By LINDA CHION KENNEY
School board members were set to meet this week to consider legal action against the Hillsborough County Board of County Commissioners (BOCC), who in a stunning 4-3 vote this month voted not to place one of two tax referendums on the ballot in November.
The first referendum, approved unanimously by the BOCC, calls for renewal of the Community Investment Tax (CIT), a half-cent sales tax that was approved by Hillsborough County voters in September 1996 for a period of 30 years. It is set to expire Nov. 30, 2026. The CIT allows for county officials to share half-cent sales tax proceeds with municipalities and the school district to fund infrastructure needs.
The second referendum the BOCC considered July 17, asking to raise real estate taxes by $1 for every $1,000 in assessed value, failed in a 4-3 vote, which placed each of the four elected Republican commissioners in opposition to the BOCC’s three elected Democrats. Republican Josh Wostal, on the board since 2022, led the charge, as he successfully moved to postpone the property tax increase referendum until 2026.
That got Van Ayres, superintendent of Hillsborough County schools, hopping mad. In comments at a hastily called press conference immediately following the July 17 vote, and in a letter to parents and staff, Ayres spared no words in expressing his dismay.
Ayres said it was both “puzzling” and “extremely disappointing” that the milage “primarily earmarked to pay our teachers, bus drivers, custodians, school principals and other staff a more competitive wage” had been taken “out of the hands of the voters” and decided by four commissioners.
At a special school board meeting scheduled for July 23, Ayres said he would be asking school board members to give him the authority “to seek all appropriate legal action to ensure the millage referendum is on the ballot Nov. 5 of this year.” The aim is to ask the judge “to compel the county commission to do their statutorily required duty.”
In effect, Ayres is seeking a ruling that would force the BOCC to send the tax question to the Hillsborough County Supervisor of Elections for inclusion on the Nov. 5 ballot. The deadline to get on the November ballot is Aug. 20.
The call is to raise the millage rate by one, which for the homeowner of the average-priced home in Hillsborough County would account for an additional $350 in taxes annually. In turn, Ayres said, that would pay for a salary boost of $6,000 for every teacher, new or veteran, and a $3,000 boost for support staff, including lunchroom workers and bus drivers.
Administrators also would get a $6,000 boost.
According to data presented at a school board workshop in February, voters have approved millage increases for schools in 24 counties, including Hernando, Pasco, Manatee and Sarasota. As result, starting salaries in all five counties ranked above Hillsborough, where the teacher salary schedule started at $47,500 a year and reached $72,500 after 25 years of service. That makes it more difficult for Hillsborough to attract and retain teachers, as it faces a shortfall of roughly 500 teachers as the new school year approaches.

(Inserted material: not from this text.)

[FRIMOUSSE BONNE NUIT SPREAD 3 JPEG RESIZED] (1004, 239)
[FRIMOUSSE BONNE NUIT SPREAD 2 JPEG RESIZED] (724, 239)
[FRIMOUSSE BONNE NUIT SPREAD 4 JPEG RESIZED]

The ongoing referendum drama pits one taxing authority against another, which is how the CIT came to be in the first place, according to Jim Hamilton, who spent his career in Hillsborough schools, rising through the ranks from teacher to deputy superintendent under Earl Lennard, who entered the Hillsborough school system as a first-grader and retired as its superintendent in 2005.
“Historically, there has been controversy before with regards to the district’s wish to put tax issues on the ballot,” Hamilton said, referring back to the mid-1990s, when Walter L. Sickles was superintendent of schools. “Both the school district and county government were seeking to add sales tax revenue for capital improvements. They were trying to do the same thing at the same time, so there was the potential for two tax increases.”
Both failed, and later, after Lennard succeeded Sickles, the move was to forge one unified sales tax for both purposes, which became the CIT.
As for today’s ongoing controversy, Hamilton said it is indeed puzzling, when one considers the purpose of any referendum, which he said, “is the opportunity for the voices of the people to be heard, which is the basis of our democratic society.”
“The county commission wasn’t being asked to approve the property tax,” Hamilton said. “It’s hard to understand why democratically elected officials would not want the voices of a democratic society to express its wishes. It is, after all, their money we’re talking about.”